I’d like to give you some quick tips on dealing with false attempts to slander your reputation, regarding your work ethic. These things worked well for me.
--Quote from performance evaluations. Use all relevant comments about your job performance that show you have a pattern of successfully and professionally performing your duties. Don’t forget to pull out quotes that speak to your personality/temperament at work. For instance, you could quote from a recent performance review where you are credited with being patient and flexible, which contradicts a sudden and false accusation that you are rigid and demanding.
--Print up copies of emails or cards that speak to your job performance, especially kudos from clients. This will also demonstrate you have a pattern of successfully and professionally performing your duties and that staff are aware of your positive contributions to your projects/assignments.
--Get signed statements from coworkers that show you are successfully performing your duties. If possible, get your coworkers to have the statements notarized.
--Print up requests for you to work with other staff – why would you be invited onto projects if it were known that you were underperforming?
--Ask specific questions about all blanket statements about your job performance.
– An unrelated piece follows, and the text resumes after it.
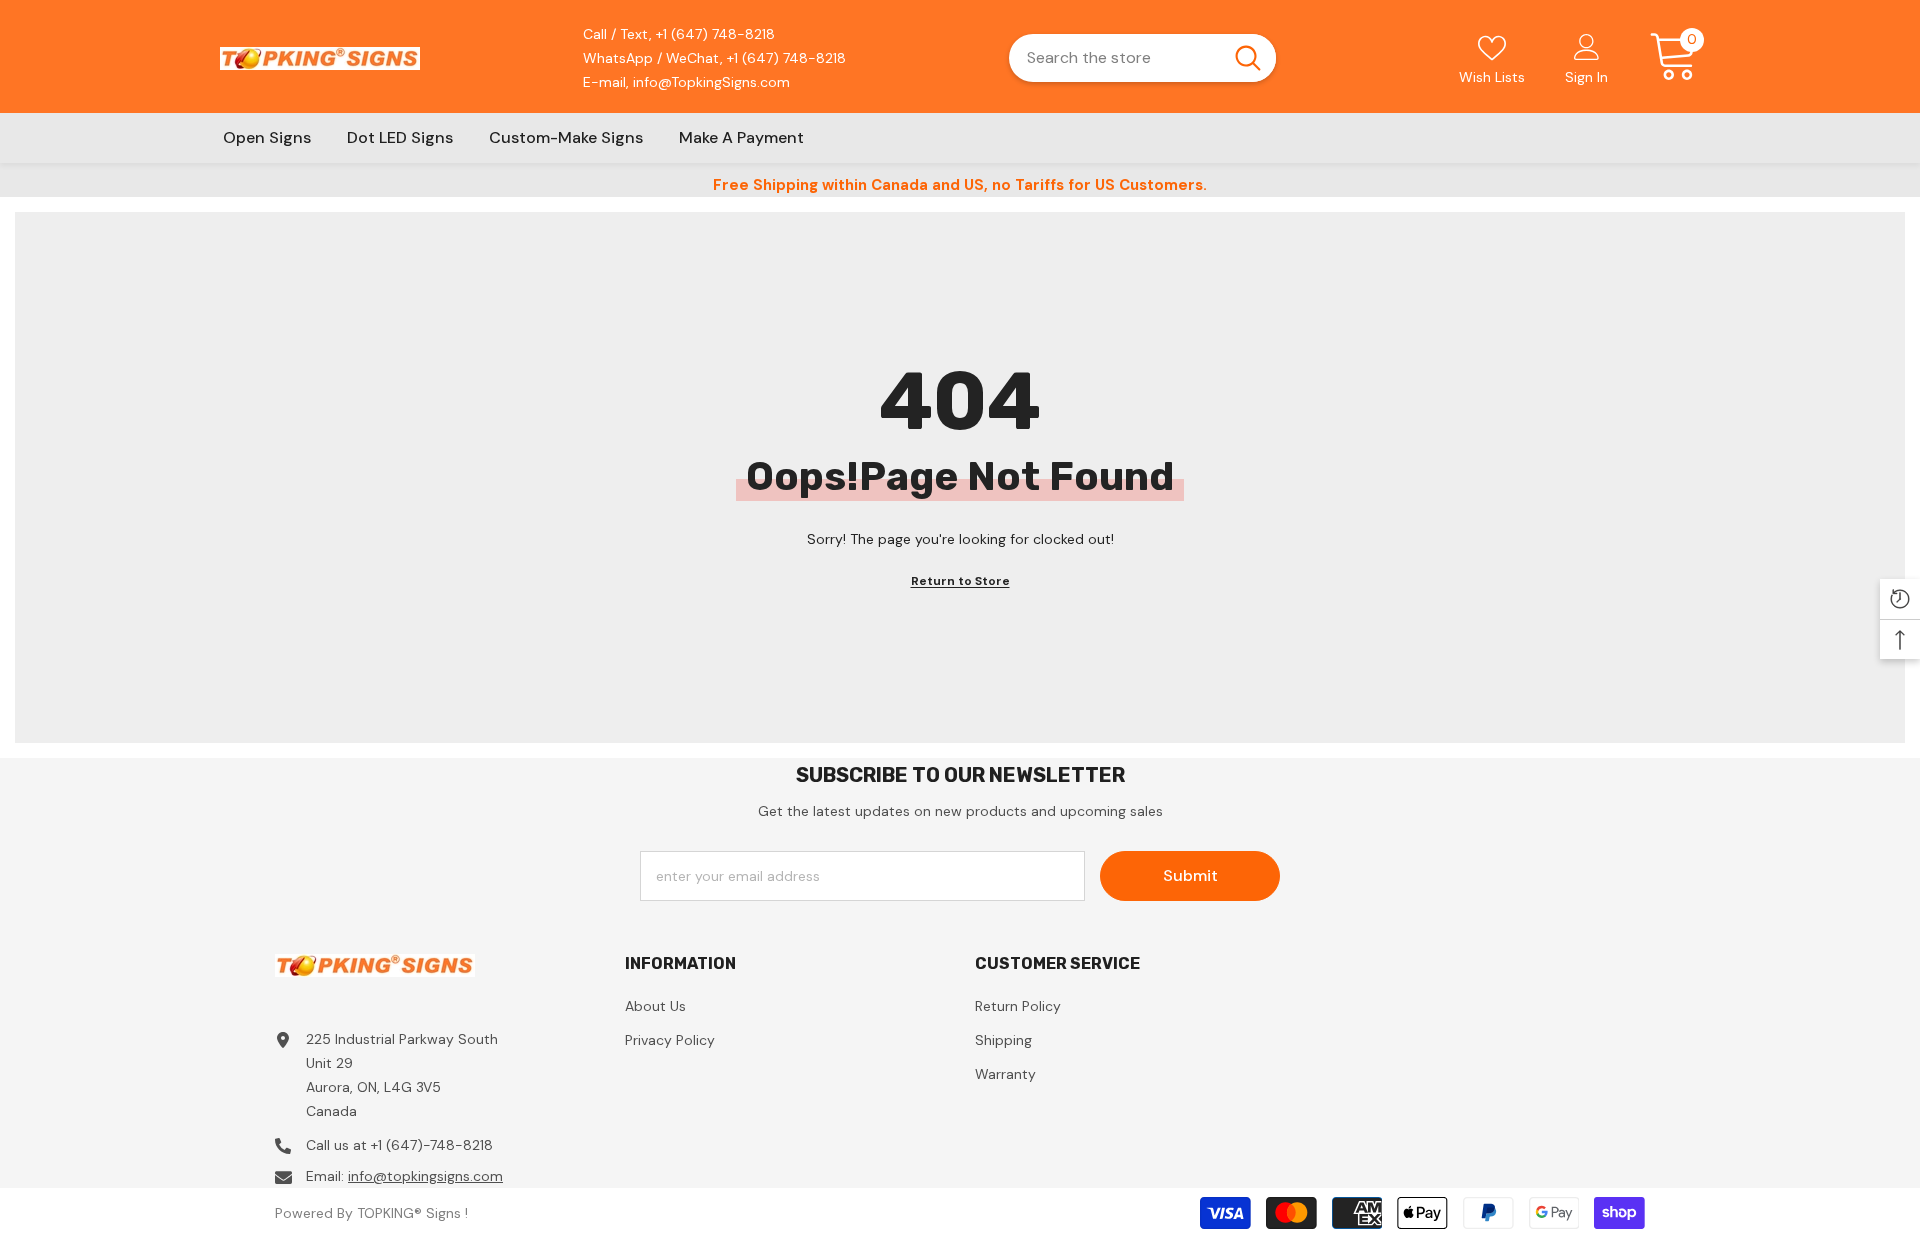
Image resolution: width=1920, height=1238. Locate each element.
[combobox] (1114, 58)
For instance, do not let someone accuse you of being rude without asking for examples and situations where you’ve supposedly shown this behavior.
--If someone is suggesting you have a pattern of exhibiting poor behavior or poor performance, ask (in writing) why this issue is just being brought to your attention and why you were not offered any suggestions for improving your performance. Remember, if you are not told of performance issues, and are, therefore, led to believe that there are no issues, you can’t accurately gauge your performance and live up to the expectations of your position. So, the onus for the alleged issue being a so-called continuing problem is on your supervisor/manager because they did not inform you of any alleged problems at work.